Start of Information given

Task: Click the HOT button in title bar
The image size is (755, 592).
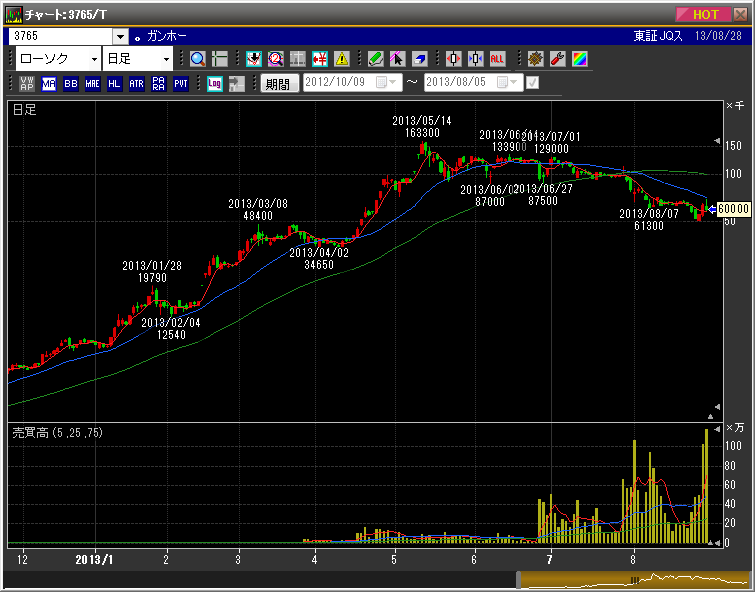Action: (711, 14)
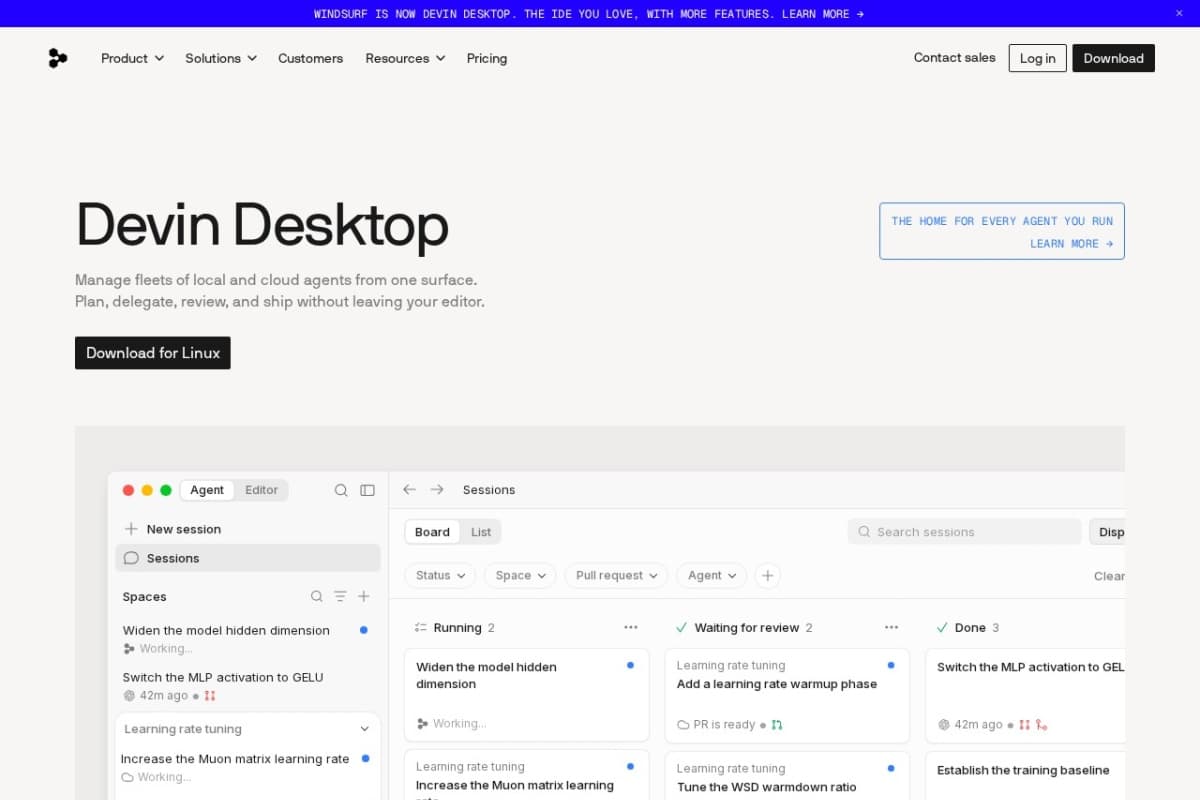Open the Pull request filter dropdown
The width and height of the screenshot is (1200, 800).
click(616, 575)
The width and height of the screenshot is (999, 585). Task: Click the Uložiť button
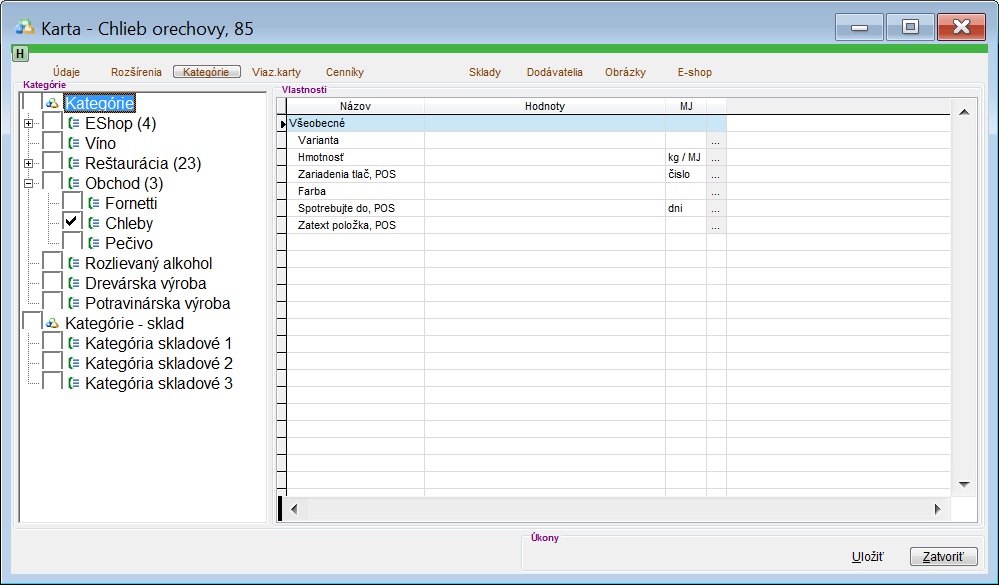coord(866,557)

End of Information given

Problem requirements:
Your copy should restate every record word for word and contain no pictures.

Output:
Task: Click the HOT button in title bar
The image size is (755, 592).
Action: (711, 14)
Open the Pull request filter dropdown
The width and height of the screenshot is (1200, 800).
click(616, 575)
The width and height of the screenshot is (999, 585). Task: Click the Uložiť button
coord(866,557)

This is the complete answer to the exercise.